Bahar aylarında durak yerlerinin değişmesi ile birlikte minibüsler de çirkinliklerine yaraşacak kadar uzak bir yere, uslu ve düzenli durmak şartı ile sürüldüler. Haydarpaşa'ya yakın bir taraftalar, aslında Haydarpaşa'nın etrafı biraz kendini toplasa istasyon binasını en güzel gören sote yerdeler. İşte, kime niyet kime kısmet, ben olsam oraya ne güzel sosyal & süslü alanlar yaparım, kimi dolmuş durağı yapıyor.

Ve fakat, tüy dikme anı ise şöyle oldu benim için: Haydarpaşa'ya yeni dolmuş yerlerine yürürken gördüm ki demin, künkleri dizmişler, dozerleri çalıştırmışlar, dolmuş durak diplerini gene eşeliyorlar. Daha 15 gün olmadı orası düzenleneli.
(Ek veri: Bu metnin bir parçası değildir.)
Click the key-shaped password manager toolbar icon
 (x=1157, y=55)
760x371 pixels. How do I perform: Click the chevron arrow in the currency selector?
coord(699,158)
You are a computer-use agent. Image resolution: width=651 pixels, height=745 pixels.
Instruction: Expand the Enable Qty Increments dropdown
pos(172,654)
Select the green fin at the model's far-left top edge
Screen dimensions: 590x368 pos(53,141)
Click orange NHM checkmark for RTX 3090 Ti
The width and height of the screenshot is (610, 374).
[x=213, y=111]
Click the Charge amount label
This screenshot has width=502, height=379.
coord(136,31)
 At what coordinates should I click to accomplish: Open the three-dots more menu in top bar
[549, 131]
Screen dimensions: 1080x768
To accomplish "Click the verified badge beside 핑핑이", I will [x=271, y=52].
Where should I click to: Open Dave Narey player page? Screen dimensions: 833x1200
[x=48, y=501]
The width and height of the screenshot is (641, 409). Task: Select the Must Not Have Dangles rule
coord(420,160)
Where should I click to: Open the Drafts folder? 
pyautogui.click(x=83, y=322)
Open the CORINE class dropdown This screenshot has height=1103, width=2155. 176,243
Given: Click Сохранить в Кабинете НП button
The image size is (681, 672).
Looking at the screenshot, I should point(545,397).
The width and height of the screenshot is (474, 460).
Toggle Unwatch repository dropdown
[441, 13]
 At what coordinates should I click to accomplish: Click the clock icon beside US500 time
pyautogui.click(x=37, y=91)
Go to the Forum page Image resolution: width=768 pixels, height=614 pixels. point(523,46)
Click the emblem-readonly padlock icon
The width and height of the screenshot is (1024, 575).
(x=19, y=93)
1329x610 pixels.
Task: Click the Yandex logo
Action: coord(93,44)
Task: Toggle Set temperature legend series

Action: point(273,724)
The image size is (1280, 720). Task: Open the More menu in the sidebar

Yarın gidicem, tüm Anadolu yakası nüfusu Kadıköy'e akmış olacak, bu işlerin hepsi ortada yatıyor, herkes birşeylerin üzerinden zıplayarak yaşamaya çalışıyor, çirkinlikten gözüm yorulacak.

Şimdi yanyana koyar ve sahili baştan başa zihnimizde yürürsek;
Deniz otobüsü iskelesi arkası kapalı, denize ait bir görüntü yok.
Hemen bunun yanı, Alkım kitabevinin önü kapalı, oradan da görünmüyor.
Yürüyoruz, belediye binasını geçiyoruz, binanın sağına bakıyoruz, kapalı, hayatta da deniz görünmüyor.
Devam ediyoruz, Karaköy İskelesi'ne doğru ilerliyoruz, Karaköy İskelesi'nin arkası - tiyatronun yanı- tamaaaaamen kapalı, net şantiye, deniz ya da su kelimeleri bu çevrede bilinmiyor.
Karaköy İskelesi'nin sağından devam ediyoruz, berbat çirkin çaycılar var, deniz yoook.
En sonunda çaycıları geçip deniz kırıntısına ulaşabildik.

Hayretler içerisinde buranın sonunun nasıl olacağını merak ediyorum. Yerel belediyelere olan güvensizliğim de saolsun, pek umut edemiyorum. Göreceğiz bakalım...

Not: Kadıköy'ün şu halini üşenmesem de fotoğraflasam..


You may also like

1 yorum:

Petunya dedi ki...

En son 1 sene önce gitmiştim Kadıköy'e, elimde boş içecek kutusu ile saatlerce dolanmıştım, bir çöp kutusu bulamadığım için, en sonunda çantamın içine koymuştum.